Task details: Return the tail of the records exactly, starting from the line containing "vanson (1075, 1334)" and ending with the final line.

[Dataset entries]

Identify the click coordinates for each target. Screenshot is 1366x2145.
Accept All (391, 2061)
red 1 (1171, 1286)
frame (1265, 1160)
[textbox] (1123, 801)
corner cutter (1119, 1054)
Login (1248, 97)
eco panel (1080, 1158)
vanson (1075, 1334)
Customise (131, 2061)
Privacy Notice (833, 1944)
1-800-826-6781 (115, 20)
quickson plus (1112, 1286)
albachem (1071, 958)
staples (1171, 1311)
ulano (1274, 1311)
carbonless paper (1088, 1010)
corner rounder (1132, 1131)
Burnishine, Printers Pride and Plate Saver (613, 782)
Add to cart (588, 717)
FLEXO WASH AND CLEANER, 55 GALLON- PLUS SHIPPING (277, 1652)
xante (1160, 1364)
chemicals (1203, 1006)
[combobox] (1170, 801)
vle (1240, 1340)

Reply to the task:
vanson (1075, 1334)
Customise (131, 2061)
Privacy Notice (833, 1944)
1-800-826-6781 (115, 20)
quickson plus (1112, 1286)
albachem (1071, 958)
staples (1171, 1311)
ulano (1274, 1311)
carbonless paper (1088, 1010)
corner rounder (1132, 1131)
Burnishine, Printers Pride and Plate Saver (613, 782)
Add to cart (588, 717)
FLEXO WASH AND CLEANER, 55 GALLON- PLUS SHIPPING (277, 1652)
xante (1160, 1364)
chemicals (1203, 1006)
[combobox] (1170, 801)
vle (1240, 1340)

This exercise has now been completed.